Multiple concurrent upserts: Is YugabyteDB suitable for my use case?

We use YugabyteDB (YSQL) as a sink for a high-throughput event stream. Each event describes exactly one entity.
YugabyteDB stores one summary row per entity and we continuously merge incoming events into it. The same entity can get many events in a short burst, and those events are processed concurrently by multiple workers, so we very often have several concurrent upserts hitting the same row.

Simplified schema:

CREATE TABLE device_state (
    device_id     TEXT PRIMARY KEY,
    first_seen_at TIMESTAMPTZ      NOT NULL,
    last_seen_at  TIMESTAMPTZ      NOT NULL,
    max_temp      DOUBLE PRECISION NOT NULL,
    updated_at    TIMESTAMPTZ      NOT NULL
);

Each incoming reading is an upsert: Insert if new, otherwise merge based on some logic.

INSERT INTO device_state (device_id, first_seen_at, last_seen_at, max_temp, updated_at)
VALUES ($1, $2, $3, $4, $5)
ON CONFLICT (device_id) DO UPDATE SET
    first_seen_at = LEAST(device_state.first_seen_at, EXCLUDED.first_seen_at),
    last_seen_at  = GREATEST(device_state.last_seen_at, EXCLUDED.last_seen_at),
    max_temp      = GREATEST(device_state.max_temp, EXCLUDED.max_temp),
    updated_at    = EXCLUDED.updated_at;

(The actual ON CONFLICT logic has a few more fields and is a bit more complicated.)

The problem: Under bursts, many of these run concurrently against the same device_id. We get a high rate of SQLSTATE 40001 (serialization failures), exhaust the internal retry limit (yb_max_query_layer_retries=60) and the upsert ultimately fails.

Setup:

  • YSQL, default isolation level, RF=3, YugabyteDB 2025.2.
  • Generally hundreds of events per second.
    The rate of “problematic events” (that is, a burst of events targeting the same rows) is about 5-10 events per second, continuing at this rate for a few minutes.
  • Every worker can receive any device_id (that is, there’s no partitioning). I haven’t tried batching them in the application logic before the upsert because that feels more like a band-aid.
    We’d prefer a database-level solution and are treating app-side per-key routing/coalescing as a fallback, partly out of concern about hot-key skew and future scaling.

Things I tried include:

  • Both READ COMMITTED and REPEATABLE READ isolation levels.
  • Advisory locks (this turned out to be the slowest of my experiments).
  • Calling UPDATE instead of INSERT... ON CONFLICT when I know for sure that the row for a specific entity already exists.

Questions:

  1. Is a high-contention, single-row upsert workload like this a reasonable fit for YugabyteDB, or are we working against the design?
  2. What’s the recommended way to avoid the upsert failures here?
  3. Is there any server-side configuration that meaningfully helps with hot-key write contention?

Thank you very much.

Hi @ygc

Can you partition this way by the unique row that you end up upserting in PostgreSQL and then try batching in the app?
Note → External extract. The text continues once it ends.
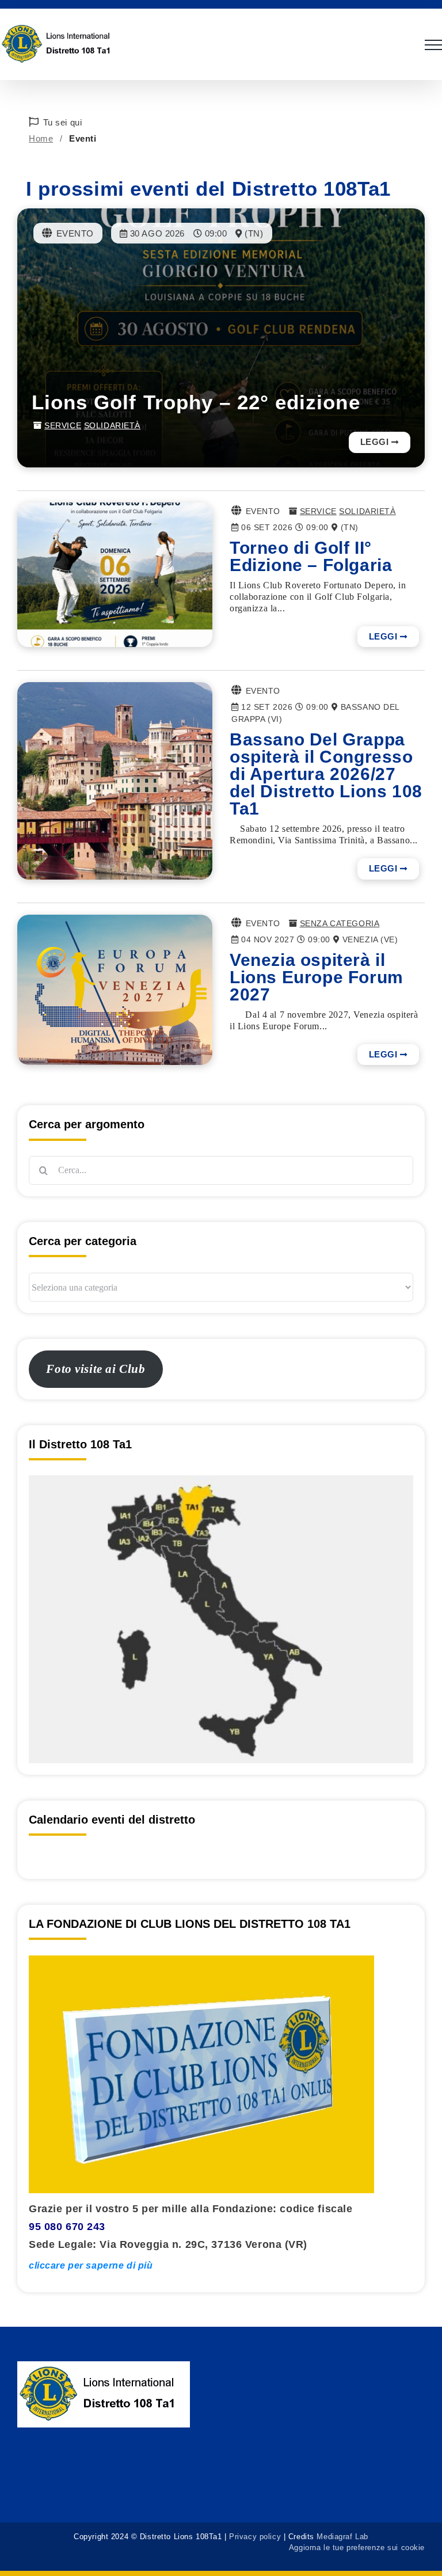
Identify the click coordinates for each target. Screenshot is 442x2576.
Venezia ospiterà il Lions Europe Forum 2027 (316, 977)
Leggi (374, 442)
I think this will help because you will lessen the db work if you do per-key + batch at the same time.

It is not a good fit for the replication semantics that we apply (synchronous replication). It gets worse with multi region for example because of the added latency.

Don’t do as many concurrent writes to the same keys. Either batch them in the app or your queue layer or change the model so you don’t have to do upserts (like incremental aggregations over time

Please explain in full?

Things that can help:

  1. Enable read committed and confirm you’re using it Read Committed isolation level | YugabyteDB Docs
  2. Enable wait queues Concurrency control | YugabyteDB Docs
  3. Keep the transaction in AUTOCOMMIT mode and don’t do RETURNING
  4. Get the exact error message it’s sending on the 40001 error code?